Costumamos dizer que a vida tem trilha sonora. Assim, sons que residem em momentos e resgatam sentido, dão ritmo, criam identificações e compõe, também, nossa identidade. Na fugacidade dos segundos encadeados por acordes, regendo tempos e vivências, eu fiquei tentando organizar a postagem de hoje sobre o conceito de identidades e de identidades híbridas que eu havia trabalhado no turno da manhã, a partir de Nestor Canclini (2006).
(Quem vê ela escrevendo, sentada calmamente em silêncio, no sol, pensando sobre identidade e hibridismos na cultura para uma nova postagem, com seus fones de ouvido, não imagina que ela está embalando palavras em músicas como Livin’ la vida loca…)
Ok, tchê, mas e a identidade? Onde é que vai começar a conversa sobre identidade?
Não que até o momento eu não estivesse falando sobre isso, de várias maneiras… Mas vamos lá, né? Iván Izquierdo (2002) diz que somos aquilo que lembramos, mas somos também aquilo que esquecemos. Jorge Larrosa (2003) aborda a identidade sob a perspectiva de que somos aquilo que falam de nós e aquilo que nós falamos de nós mesmos. Por fim, Nestor Canclini (2006) afirma que a “identidade é uma construção que se narra” e, sendo assim, é teatro, política, representação e ação, são processos de negociação.

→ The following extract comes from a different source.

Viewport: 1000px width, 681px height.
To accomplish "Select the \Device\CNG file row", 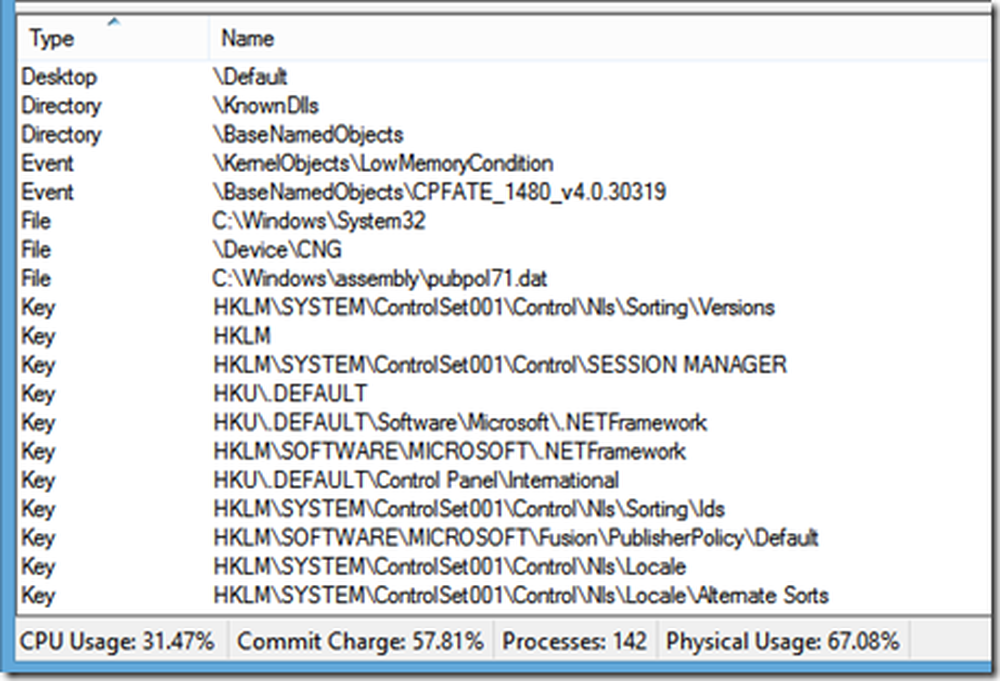I will pyautogui.click(x=270, y=250).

Hoje, na disciplina Estudos Culturais e Educação em Ciências, discutíamos a noção de hibridismo cultural e identidade. Ler algumas discussões dos Estudos Culturais, muitas vezes, é se questionar e perceber-se imerso neste emaranhado que nos constitui. Isto é, perceber, rastrear, o que nos interpela e participa de nossa constituição como sujeitos que são e estão no mundo. Seja filmes, músicas, propagandas…
Canclini aponta que na antropologia clássica a identidade foi pensada a partir de sociedades consideradas como culturas homogêneas. Tal modo de pensar as identidades hoje, entretanto, não conseguiriam abranger os modos de vida contemporâneos. Como assim? Com a palavra, Canclini (p.131):
Quando a circulação cada vez mais livre e frequente de pessoas, capitais e mensagens nos relaciona cotidianamente com muitas culturas, nossa identidade já não pode ser definida pela associação exclusiva a uma comunidade nacional.

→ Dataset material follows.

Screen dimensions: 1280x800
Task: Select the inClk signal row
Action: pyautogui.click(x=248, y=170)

Dessa forma, olhar o conceito de identidade, na contemporaneidade, é olhar a heterogeneidade mesmo dentro dos espaços regionais, em que coexistem diferentes códigos simbólicos em grupos sociais – e, até, em nós mesmos (as vezes de forma bem incoerente sim, por que não?).
Identidade, hibridismo e incoerências
É deste modo, sendo incoerente, que vejo filmes de superheroínas e me sinto absolutamente emocionada em ver seus poderes. Mesmo quando problematizo a indústria cultural cinematográfica e sua massificação de estereótipos (isso inclui escrever textos sobre o tema, BEM EMOCIONADA SIM).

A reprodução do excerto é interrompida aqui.